FATέH UNIVERSITY
FACULTY OF ECONOMIC AND ADMINISTRATIVE SCIENCES
FINAL EXAM
Instructor: ALI COSKUN
Duration: 100 Minutes January 11, 2005
Question 1. Smart Corporation is a merchandising company that sells computer parts. Smart Corporation uses a perpetual inventory system. It records sales at the gross invoice price and purchases at net cost. The following merchandising activities of the company during June 2004.
June 1 Purchased
100 FX keyboards from Syberspace on account at a unit cost of $15. The terms of purchase
was 1/10, n/30.
June 3 Smart Corporation returned 10 FX keyboards purchased on June 1 to Syberspace.
June 10 Sold 20 FX keyboards to Computer World on account for $35 each, terms 2/10, n/30.
June 10 Paid the accounts payable for the purchases on June 1 within discount period.
June 11 Sold 60 FX keyboards to Best Corporation for $2,000 cash.
June 13
Computer World returned 5 FX keyboards purchased on June 10. The amount reduced
from the account receivable of Computer World.

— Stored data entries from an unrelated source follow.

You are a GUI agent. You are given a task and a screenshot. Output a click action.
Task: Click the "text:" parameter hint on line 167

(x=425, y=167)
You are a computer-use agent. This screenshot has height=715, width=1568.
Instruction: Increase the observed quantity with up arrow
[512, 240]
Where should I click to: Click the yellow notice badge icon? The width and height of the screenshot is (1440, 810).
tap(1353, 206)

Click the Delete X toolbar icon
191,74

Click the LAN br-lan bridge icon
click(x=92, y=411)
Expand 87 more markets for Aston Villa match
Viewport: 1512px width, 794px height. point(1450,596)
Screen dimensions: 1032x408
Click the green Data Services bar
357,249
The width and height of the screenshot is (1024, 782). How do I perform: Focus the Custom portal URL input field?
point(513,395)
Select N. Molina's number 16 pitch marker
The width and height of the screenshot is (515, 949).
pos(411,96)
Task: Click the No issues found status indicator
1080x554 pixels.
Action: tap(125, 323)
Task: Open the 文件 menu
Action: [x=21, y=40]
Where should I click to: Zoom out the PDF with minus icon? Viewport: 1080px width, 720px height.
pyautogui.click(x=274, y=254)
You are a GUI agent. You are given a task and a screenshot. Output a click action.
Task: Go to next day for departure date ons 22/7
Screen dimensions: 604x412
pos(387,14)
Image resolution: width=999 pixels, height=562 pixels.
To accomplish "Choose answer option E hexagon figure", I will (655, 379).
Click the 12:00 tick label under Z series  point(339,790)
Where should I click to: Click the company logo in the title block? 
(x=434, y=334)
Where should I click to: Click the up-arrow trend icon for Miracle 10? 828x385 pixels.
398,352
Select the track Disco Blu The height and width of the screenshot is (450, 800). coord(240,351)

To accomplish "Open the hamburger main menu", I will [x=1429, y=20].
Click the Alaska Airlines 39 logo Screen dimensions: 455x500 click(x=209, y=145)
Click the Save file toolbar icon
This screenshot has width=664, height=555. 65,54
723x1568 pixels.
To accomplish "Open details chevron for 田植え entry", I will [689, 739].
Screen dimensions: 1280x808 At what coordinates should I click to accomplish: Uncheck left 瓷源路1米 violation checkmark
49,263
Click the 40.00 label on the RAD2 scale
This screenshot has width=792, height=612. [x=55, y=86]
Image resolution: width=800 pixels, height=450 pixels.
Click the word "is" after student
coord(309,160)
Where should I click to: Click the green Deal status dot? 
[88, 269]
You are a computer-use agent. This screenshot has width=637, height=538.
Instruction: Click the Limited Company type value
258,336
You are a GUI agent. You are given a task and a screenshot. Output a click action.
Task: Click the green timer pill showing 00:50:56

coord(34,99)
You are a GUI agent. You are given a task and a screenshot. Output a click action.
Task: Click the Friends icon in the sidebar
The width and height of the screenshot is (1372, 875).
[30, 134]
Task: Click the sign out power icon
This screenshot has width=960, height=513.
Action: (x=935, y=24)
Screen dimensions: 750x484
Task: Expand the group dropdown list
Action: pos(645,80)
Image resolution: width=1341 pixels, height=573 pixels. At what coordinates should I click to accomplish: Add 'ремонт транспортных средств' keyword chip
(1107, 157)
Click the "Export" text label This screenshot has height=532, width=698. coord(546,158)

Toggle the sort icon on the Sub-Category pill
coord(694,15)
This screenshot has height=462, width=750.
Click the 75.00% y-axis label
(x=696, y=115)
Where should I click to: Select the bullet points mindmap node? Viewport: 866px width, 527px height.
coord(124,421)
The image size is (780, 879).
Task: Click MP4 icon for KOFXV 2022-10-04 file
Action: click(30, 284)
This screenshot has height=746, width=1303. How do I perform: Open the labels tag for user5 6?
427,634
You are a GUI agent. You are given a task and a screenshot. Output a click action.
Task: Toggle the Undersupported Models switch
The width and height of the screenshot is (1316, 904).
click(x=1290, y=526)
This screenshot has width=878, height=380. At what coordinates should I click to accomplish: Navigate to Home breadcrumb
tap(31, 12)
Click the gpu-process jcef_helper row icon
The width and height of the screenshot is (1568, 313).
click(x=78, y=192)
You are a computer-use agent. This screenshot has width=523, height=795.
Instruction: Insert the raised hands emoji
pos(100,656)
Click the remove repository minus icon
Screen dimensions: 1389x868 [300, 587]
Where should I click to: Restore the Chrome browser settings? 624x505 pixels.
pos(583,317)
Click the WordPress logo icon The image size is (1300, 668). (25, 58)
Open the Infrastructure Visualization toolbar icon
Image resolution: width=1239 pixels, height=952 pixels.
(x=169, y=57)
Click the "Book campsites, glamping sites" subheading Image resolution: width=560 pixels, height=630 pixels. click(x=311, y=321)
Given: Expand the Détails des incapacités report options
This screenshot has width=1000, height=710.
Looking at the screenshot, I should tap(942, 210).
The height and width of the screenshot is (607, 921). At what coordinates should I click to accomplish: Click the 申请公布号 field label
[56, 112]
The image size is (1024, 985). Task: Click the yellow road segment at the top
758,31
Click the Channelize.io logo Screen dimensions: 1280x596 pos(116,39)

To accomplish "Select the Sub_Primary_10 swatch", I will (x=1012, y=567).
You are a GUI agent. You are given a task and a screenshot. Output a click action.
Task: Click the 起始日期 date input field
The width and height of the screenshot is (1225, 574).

June 15 Purchased 200 FX keyboards from Syberspace on account at $15 each. The terms of purchase was 1/10, n/30.
June 19 Sold 100 FX keyboards to Milkyway Company on account. The total sales price was $3,500, terms 2/10, n/45.
June 26 Collected accounts receivable from the sales on June 19.
June 30 Paid the accounts payable for the purchases on June 15.
a. Prepare the journal entries to record these transactions.
Question 2. Expert Accessories uses a periodic inventory system. Shown below are Experts beginning inventory of a particular product and purchases during January:
Beg. Inventory (Jan.1) 100 Units x $25 per unit = $ 2,500
January 10 Purchased 500 Units x $26 per unit = $13,000
January 19 Purchased 500 Units x $28 per unit = $14,000
January 26 Purchased 100 Units x $29 per unit = $ 2,900
January 8 Sold 60 Units x $50 per unit = $ 3,000
January 13 Sold 200 Units x $45 per unit = $ 9,000
January 25 Sold 800 Units x $40 per unit = $32,000
a. Compute the dollar amounts of ending inventory on January 31 and the cost of goods sold during January using the Last in First out (LIFO) method.
b. How much is the gross margin for January.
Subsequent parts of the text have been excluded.